Brumbaugh ex rel. M.A.B. v. California Superior Court

MEMORANDUM **

Allen Brumbaugh and Andrew Roy Morris appeal pro se from the district court’s judgment dismissing their action alleging disability discrimination and other state and federal claims in connection with numerous state court proceedings in which Appellants were parties. We have jurisdiction pursuant to 28 U.S.C. § 1291. We review de novo. Noel v. Hall, 341 F.3d 1148, 1154 (9th Cir.2003) (Rooker-Feldman); Canatella v. California, 404 F.3d 1106, 1109 (9th Cir.2005) (Younger abstention). We affirm.

The district court properly concluded that it lacked subject matter jurisdiction pursuant to the Rooker-Feldman doctrine because Appellants’ action amounted to a “de facto appeal” seeking federal relief from state court orders and judgments. See Exxon Mobil Corp. v. Saudi Basic Indus. Corp., 544 U.S. 280, 284, 125 S.Ct. 1517, 161 L.Ed.2d 454 (2005) (Rooker-Feldman bars “state-court losers complaining of injuries caused by state-court judgments rendered before the district court proceedings commenced,” from asking district courts to review and reject those judgments); Noel, 341 F.3d at 1158 (“A federal district court dealing with ... a forbidden de facto appeal from a judicial decision of a state court must refuse to hear the forbidden appeal.”)
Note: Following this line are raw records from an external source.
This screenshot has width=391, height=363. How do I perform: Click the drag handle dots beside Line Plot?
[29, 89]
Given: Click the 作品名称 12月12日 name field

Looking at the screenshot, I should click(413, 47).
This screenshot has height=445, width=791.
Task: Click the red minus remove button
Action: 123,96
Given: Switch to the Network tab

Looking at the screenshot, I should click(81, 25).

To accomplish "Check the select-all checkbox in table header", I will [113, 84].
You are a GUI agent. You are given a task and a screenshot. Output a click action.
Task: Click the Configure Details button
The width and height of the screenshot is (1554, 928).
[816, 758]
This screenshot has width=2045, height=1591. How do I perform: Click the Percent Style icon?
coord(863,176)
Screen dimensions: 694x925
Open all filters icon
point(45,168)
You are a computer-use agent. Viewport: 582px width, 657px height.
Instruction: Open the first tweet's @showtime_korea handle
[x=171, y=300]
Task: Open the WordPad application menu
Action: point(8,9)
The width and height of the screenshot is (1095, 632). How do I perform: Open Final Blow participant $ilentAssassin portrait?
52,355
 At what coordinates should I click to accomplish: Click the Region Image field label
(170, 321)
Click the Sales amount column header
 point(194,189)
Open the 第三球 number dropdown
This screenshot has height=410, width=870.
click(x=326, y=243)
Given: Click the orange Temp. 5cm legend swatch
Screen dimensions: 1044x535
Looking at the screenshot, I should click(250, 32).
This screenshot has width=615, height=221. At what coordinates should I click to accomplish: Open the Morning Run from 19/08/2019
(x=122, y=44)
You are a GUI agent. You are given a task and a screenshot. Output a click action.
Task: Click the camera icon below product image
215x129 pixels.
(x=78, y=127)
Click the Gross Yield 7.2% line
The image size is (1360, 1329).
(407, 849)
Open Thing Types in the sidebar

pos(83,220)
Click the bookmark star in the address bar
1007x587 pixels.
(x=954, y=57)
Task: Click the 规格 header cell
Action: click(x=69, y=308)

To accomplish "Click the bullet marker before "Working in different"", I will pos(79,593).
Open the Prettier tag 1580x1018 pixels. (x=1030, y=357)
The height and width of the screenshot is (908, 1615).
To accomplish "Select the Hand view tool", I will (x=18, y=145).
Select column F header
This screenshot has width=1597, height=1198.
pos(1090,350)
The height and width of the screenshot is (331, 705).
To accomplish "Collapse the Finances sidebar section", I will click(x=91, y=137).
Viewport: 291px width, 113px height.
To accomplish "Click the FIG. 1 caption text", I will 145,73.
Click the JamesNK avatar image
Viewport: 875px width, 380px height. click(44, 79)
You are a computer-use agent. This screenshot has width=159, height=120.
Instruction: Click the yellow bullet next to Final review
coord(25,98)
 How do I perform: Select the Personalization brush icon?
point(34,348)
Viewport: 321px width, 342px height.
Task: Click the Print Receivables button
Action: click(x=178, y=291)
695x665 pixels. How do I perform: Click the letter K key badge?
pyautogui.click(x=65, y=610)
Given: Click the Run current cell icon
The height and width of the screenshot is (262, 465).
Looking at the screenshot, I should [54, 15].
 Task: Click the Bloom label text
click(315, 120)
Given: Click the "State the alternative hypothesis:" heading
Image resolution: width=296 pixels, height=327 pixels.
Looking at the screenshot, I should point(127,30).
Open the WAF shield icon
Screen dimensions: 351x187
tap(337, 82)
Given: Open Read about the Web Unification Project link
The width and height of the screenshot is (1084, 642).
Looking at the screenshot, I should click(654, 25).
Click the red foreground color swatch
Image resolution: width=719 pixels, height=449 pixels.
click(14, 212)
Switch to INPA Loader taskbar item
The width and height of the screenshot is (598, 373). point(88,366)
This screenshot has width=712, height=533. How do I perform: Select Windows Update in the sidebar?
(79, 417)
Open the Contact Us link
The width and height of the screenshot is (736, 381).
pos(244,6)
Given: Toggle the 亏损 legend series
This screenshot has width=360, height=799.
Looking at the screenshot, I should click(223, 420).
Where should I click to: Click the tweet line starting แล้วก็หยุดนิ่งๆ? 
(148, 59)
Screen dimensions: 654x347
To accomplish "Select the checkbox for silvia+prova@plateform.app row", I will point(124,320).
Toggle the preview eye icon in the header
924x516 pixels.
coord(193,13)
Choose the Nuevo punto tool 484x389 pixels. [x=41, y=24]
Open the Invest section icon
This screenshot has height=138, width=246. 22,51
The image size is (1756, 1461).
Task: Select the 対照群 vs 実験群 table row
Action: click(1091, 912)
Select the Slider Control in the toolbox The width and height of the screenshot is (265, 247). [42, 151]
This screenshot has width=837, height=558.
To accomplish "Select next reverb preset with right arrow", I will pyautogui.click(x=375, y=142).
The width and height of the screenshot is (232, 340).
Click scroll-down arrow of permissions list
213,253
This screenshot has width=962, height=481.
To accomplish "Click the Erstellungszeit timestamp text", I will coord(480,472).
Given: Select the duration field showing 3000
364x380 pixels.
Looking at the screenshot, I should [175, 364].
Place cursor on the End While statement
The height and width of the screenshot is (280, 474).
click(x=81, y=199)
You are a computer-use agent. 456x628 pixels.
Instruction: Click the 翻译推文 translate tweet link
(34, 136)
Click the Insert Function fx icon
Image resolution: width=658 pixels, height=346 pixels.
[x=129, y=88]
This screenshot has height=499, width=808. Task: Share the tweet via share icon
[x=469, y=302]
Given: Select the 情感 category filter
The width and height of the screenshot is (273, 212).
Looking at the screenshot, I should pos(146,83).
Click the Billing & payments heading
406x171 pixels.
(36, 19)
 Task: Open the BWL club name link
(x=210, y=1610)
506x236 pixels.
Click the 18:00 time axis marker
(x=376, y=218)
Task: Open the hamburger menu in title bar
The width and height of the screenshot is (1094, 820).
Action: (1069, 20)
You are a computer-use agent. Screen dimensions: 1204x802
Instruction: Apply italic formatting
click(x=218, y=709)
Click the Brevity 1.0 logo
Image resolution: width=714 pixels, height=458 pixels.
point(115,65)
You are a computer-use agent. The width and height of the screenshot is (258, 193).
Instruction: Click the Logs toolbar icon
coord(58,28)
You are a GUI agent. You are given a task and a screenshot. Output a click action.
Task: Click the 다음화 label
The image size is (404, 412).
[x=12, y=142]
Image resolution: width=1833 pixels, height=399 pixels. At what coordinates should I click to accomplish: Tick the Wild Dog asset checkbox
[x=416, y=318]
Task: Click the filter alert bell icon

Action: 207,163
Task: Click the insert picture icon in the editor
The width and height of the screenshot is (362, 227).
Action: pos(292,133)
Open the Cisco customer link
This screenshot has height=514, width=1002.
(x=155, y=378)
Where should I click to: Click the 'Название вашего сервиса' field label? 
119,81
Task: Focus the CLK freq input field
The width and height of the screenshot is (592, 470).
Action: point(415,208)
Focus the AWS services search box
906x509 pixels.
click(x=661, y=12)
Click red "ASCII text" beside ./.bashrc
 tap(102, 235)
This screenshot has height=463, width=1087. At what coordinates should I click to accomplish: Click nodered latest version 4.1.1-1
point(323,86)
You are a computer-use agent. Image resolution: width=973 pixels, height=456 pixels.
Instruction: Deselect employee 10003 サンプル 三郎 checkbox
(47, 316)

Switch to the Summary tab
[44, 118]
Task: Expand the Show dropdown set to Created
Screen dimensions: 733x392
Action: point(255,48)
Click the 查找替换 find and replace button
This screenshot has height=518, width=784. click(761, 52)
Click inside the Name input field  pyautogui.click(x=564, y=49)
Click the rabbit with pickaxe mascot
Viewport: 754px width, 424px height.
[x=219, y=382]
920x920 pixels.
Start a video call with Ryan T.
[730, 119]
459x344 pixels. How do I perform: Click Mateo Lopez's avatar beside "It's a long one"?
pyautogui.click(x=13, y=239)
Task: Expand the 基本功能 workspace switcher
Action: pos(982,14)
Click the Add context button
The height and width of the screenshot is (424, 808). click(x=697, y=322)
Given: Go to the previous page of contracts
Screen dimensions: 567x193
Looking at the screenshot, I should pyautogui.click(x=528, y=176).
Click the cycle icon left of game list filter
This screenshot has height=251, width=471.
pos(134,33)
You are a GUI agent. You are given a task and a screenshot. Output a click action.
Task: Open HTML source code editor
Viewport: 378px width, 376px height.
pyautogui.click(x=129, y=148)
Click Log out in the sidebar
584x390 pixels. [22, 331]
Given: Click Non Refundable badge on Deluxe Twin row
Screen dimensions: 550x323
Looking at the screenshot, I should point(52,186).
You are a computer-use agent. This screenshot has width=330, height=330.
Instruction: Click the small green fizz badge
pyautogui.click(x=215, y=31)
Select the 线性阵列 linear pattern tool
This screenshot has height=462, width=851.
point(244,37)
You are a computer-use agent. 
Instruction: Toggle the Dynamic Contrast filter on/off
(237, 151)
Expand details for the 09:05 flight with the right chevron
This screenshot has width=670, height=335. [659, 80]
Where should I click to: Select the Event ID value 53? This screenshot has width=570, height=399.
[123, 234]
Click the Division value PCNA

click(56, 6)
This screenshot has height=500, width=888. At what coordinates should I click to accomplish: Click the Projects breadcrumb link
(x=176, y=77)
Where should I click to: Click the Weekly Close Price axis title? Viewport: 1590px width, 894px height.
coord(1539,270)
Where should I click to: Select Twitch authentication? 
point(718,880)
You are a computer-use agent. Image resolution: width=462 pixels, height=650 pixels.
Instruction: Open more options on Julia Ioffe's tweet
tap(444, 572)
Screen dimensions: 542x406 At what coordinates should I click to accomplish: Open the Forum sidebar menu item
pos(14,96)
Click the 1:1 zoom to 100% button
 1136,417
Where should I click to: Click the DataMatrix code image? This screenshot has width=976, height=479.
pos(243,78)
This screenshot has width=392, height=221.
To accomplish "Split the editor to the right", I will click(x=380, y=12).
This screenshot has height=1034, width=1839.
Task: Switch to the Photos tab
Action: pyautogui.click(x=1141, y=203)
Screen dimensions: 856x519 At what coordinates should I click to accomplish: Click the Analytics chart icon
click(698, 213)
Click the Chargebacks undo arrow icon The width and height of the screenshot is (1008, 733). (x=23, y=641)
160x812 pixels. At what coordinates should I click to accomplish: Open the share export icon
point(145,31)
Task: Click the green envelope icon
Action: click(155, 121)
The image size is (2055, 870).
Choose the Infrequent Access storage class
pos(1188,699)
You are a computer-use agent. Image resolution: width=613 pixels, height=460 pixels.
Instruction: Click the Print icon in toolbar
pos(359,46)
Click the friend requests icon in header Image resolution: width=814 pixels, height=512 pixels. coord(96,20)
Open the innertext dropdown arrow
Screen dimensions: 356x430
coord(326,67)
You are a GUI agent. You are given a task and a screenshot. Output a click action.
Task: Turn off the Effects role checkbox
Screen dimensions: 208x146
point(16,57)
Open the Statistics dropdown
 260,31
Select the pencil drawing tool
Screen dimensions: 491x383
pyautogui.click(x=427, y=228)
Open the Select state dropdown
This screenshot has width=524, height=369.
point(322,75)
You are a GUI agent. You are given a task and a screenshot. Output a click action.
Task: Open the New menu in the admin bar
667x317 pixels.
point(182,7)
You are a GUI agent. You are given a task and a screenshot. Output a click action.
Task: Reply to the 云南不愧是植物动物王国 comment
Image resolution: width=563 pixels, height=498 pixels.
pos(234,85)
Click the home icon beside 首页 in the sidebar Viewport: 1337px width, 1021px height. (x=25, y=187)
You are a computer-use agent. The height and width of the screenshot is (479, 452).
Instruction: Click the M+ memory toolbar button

To the extent any of Appellants’ state court proceedings are not final, the district court did not err by abstaining under *11Younger v. Harris, 401 U.S. 37, 91 S.Ct. 746, 27 L.Ed.2d 669 (1971).

Appellants’ objection to the magistrate judge’s jurisdiction is without merit. See 28 U.S.C. § 636(b)(1)(B) (a district court judge can designate a magistrate judge to issue proposed findings of fact and recommendations).

Appellants’ remaining contentions are unavailing.

AFFIRMED.

This disposition is not appropriate for publication and is not precedent except as provided by 9th Cir. R. 36-3.